■ Records for the exercise
|---|
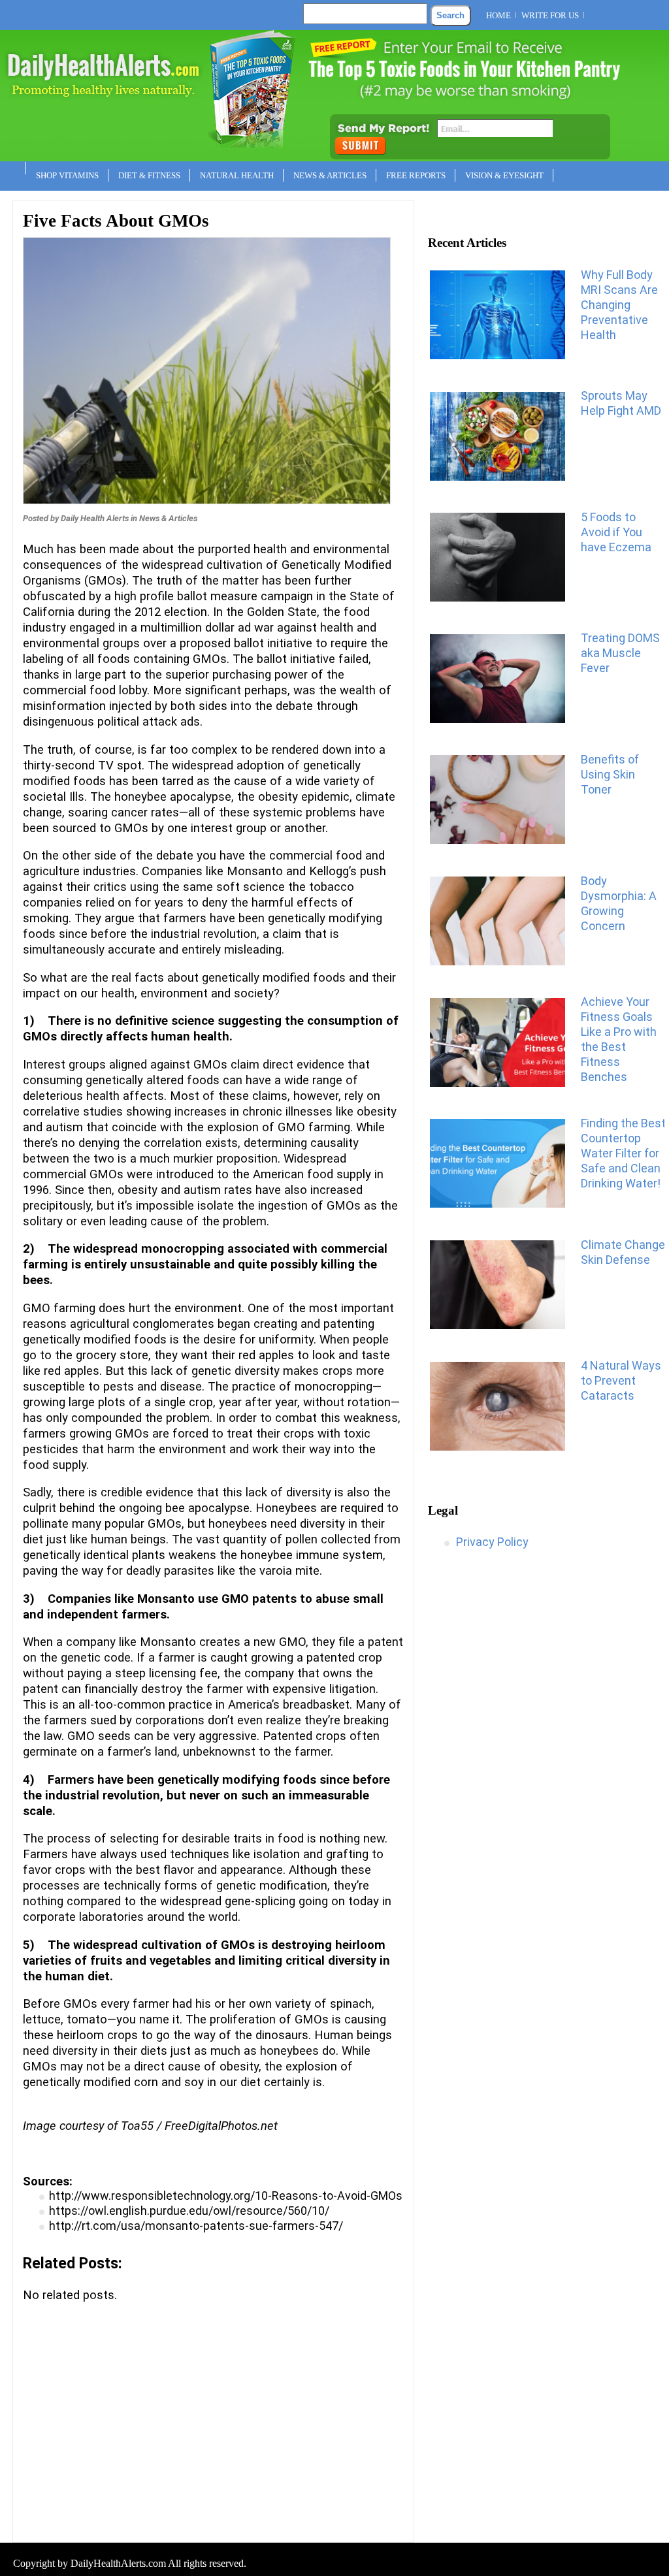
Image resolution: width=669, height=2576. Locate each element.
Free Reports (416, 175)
|---|
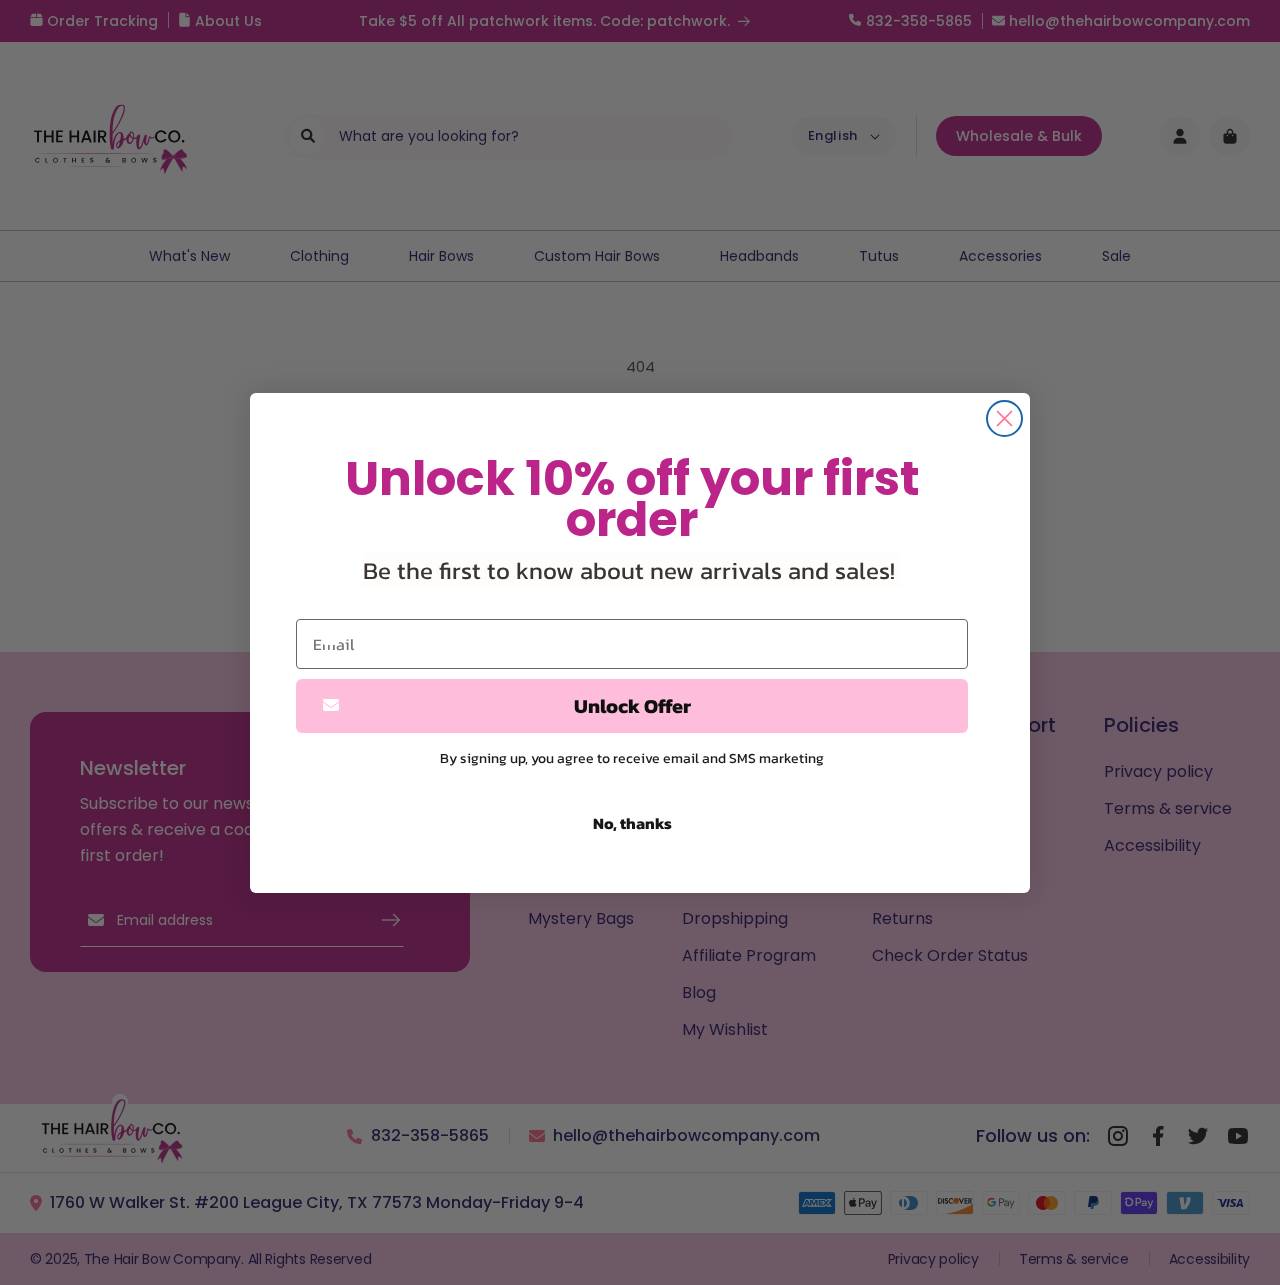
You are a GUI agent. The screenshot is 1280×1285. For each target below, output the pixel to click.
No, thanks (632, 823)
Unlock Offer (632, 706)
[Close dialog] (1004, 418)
|---|
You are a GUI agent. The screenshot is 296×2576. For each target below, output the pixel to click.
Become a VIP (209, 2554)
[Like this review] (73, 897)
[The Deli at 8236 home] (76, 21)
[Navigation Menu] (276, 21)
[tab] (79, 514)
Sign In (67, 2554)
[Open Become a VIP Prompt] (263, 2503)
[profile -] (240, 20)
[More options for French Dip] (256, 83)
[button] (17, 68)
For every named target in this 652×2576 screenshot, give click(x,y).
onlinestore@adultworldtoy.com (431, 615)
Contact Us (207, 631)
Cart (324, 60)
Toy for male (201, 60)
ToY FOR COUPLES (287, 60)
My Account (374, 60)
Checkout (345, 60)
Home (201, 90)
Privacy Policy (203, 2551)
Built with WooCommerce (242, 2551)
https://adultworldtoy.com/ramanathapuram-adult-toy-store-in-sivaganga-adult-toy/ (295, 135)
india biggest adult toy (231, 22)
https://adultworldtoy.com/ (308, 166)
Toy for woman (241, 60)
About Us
|---|
Please return each line of the data above in which the word "screenshot" occurs.

You are a GUI agent. The screenshot is 1280×1285. For each target below, output the pixel to click.
You are a GUI agent. The screenshot is 296×2576. For each target below, output the pixel to click.
For every named target in this 652×2576 screenshot, give click(x,y).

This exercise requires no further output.